● Stated problem:
Could you copy the records below, character for character, from the line with "Categories (343, 25)" up to and including the line with "The Grooby Archives (1172, 80)"?

Click-target data:
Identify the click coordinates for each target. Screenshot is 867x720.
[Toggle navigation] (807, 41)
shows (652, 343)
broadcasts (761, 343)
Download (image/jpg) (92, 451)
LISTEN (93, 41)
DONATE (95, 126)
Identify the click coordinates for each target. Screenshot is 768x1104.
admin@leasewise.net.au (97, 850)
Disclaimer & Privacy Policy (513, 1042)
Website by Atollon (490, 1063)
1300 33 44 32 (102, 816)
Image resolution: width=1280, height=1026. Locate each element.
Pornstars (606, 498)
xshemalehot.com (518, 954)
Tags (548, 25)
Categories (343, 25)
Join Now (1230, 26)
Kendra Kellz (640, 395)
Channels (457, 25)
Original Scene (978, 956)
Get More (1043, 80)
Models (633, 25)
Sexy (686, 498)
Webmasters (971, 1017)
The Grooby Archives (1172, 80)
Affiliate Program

--

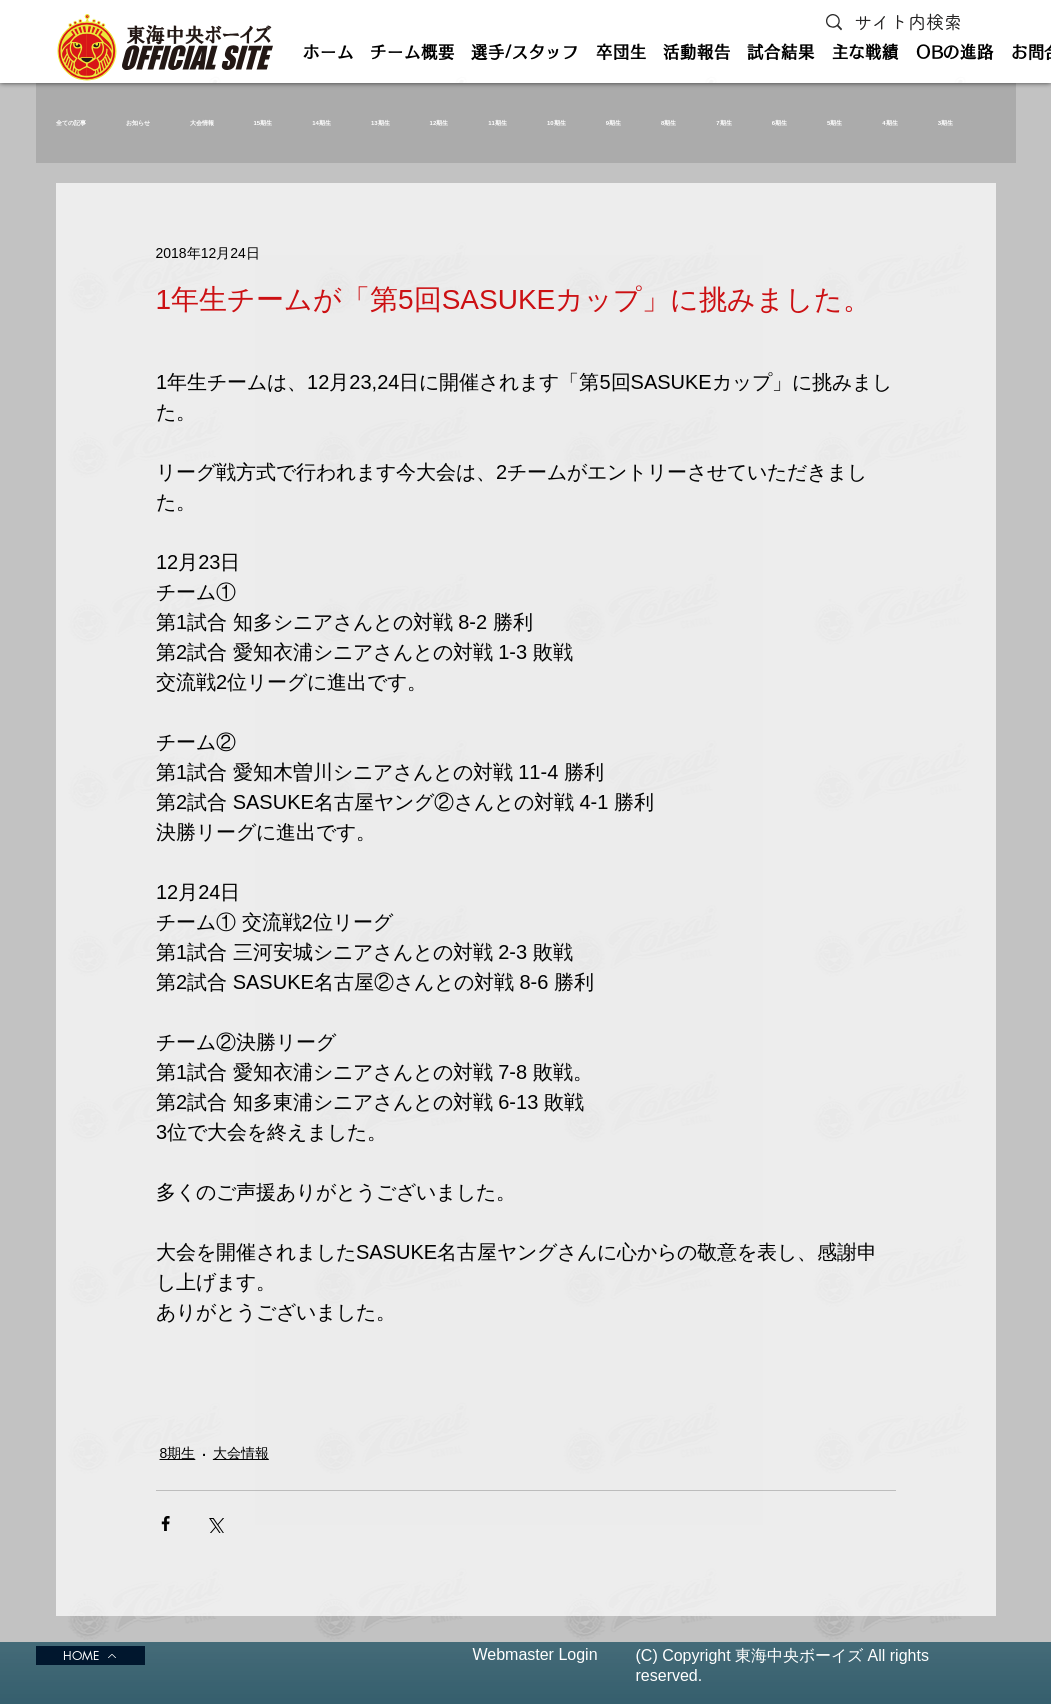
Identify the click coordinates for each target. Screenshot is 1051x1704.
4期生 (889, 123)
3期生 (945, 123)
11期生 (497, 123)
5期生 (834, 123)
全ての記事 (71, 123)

● Output for this task:
Categories (343, 25)
Join Now (1230, 26)
Kendra Kellz (640, 395)
Channels (457, 25)
Original Scene (978, 956)
Get More (1043, 80)
Models (633, 25)
Sexy (686, 498)
Webmasters (971, 1017)
The Grooby Archives (1172, 80)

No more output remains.